Hi @XiangyiXuWashU ,
For RMM, the VHE is enabled mainly for the ability to split the Virtual Address space to High and Low VA spaces. This allows RMM to use the High VA for per CPU private mapping and the Low VA for the global mappings. The private mapping allows RMM to isolate any mappings specific to the Realm to the particular CPU. For more details on how the 2 VA spaces are used, refer here : https://tf-rmm.readthedocs.io/en/latest/design/memory-management.html#rmm-stage-1-translation-regime
This design gives better security properties.
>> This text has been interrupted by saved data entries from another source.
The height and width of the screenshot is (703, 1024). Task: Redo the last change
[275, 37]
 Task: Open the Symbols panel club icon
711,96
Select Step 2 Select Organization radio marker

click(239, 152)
Also we have some plans to utilize EL0 of the EL2&0 translation regime to run some parts of RMM at a lower privilege level. So we are seeing this as a capability to enhance security and isolation properties in RMM. I am not sure whether enabling E2H gives any additional performance for the RMM specific scenario.
Please feel free to reopen if you have more questions on this topic.